I've been thinking of posting something along these lines for a while and was prompted to do it by the latest "Best PHP Book?" thread.
First, what makes a programming book? I would say the fundamental aspect is that a programming book is one for which you learn a language in order to read the book, you do not read the book in order to learn a language. The latter are syntax books. Put another way, programming books teach concepts, not languages. Programming books either assume that you know the language in question, are written in pseudo-code, or they use a language so simple that you can learn it as you go without problem. SICP (see below) uses the last approach.
There are four programming books that I've seen mentioned as the greatest programming books ever. I'm sure there are many more, but these are the ones I know of. I've only really read and worked with the first one.
The Structure and Interpretation of Computer Programs by Abelson and Sussman, often mentioned as SICP. The examples and exercises in this book are written in Scheme, a dialect of LISP, because Scheme has a very simple syntax, yet is one of the most powerful languages around. Among other things, it has "lambda functions [mitpress.mit.edu]", essentially functions that have no name and can, in fact, be written on the fly and passed to other functions as arguments. The book has long been used as the first "computer science" course for students at MIT and Berkeley where it is assumed that most incoming CS majors have several years of programming under their belts. This book focusses on generalizing functions, abstracting data and functions and other general concepts on how to approach a programming problem. It's the only one of the four that I mention that I actually own and have worked through. The entire book is available online [mitpress.mit.edu] and I highly recommend checking it out.

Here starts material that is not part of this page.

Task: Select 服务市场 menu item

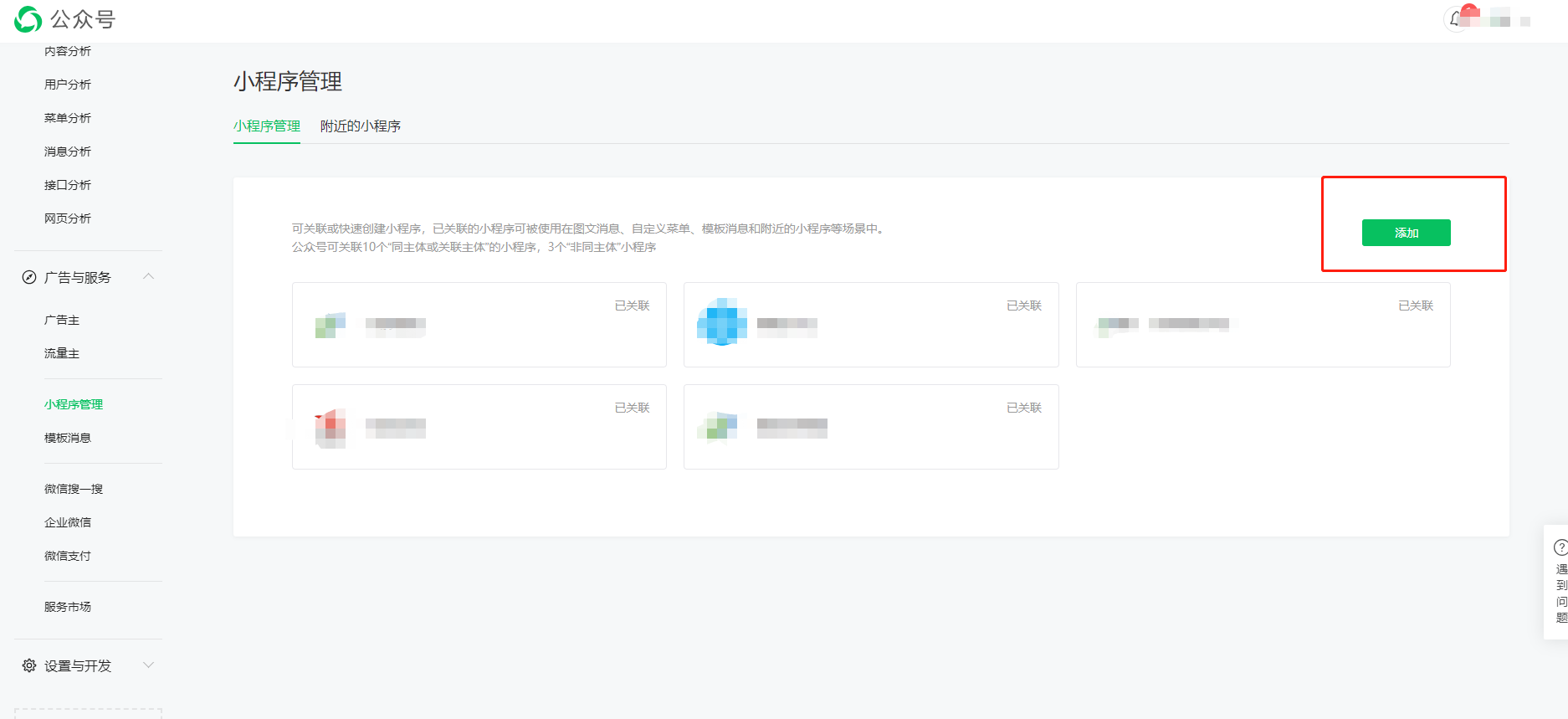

Design Patterns by Erich Gamma, Richard Helm, Ralph Johnson, John Vlissides, the so-called "Gang of Four Book [en.wikipedia.org]". Not counting Christopher Alexander's A Pattern Language (which I have read and is really about architecture), this is the progenitor of the Patterns movement. Examples in C++ and Smalltalk (the first OO language AFAIK).

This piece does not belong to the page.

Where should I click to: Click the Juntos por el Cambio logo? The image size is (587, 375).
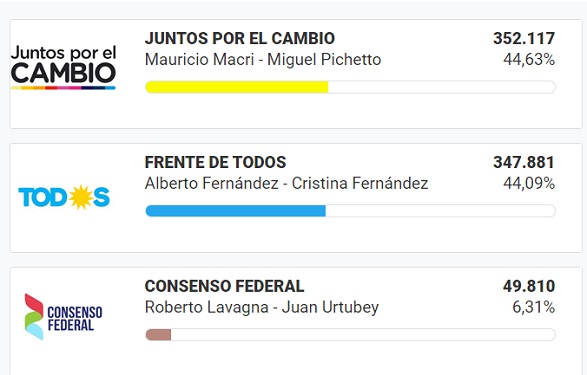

The Art of Computer Programming [en.wikipedia.org] by Donald Knuth. Named one of the twelve best books of the 20th century by American Scientist. Examples written in the hypothetical language MIX Assembly Language (for which free emulators exist). This is mostly a collection of computing algorithms.
Code Complete Second Edition by Steve McConnell is often bandied about as well as one of the best books on software development. This book, in its second edition, uses C++ and Java in the examples. Only selected chapters are available online [cc2e.com] as well as the table of contents and a few things like that.
Do any of you swear by any or all of these? I think SCIP is a *great* book that taught me a lot, but I honestly can't compare it to the others.
Are any titles missing that absolutely need to be on such a list? Remember, this list is about books that teach concepts, not languages.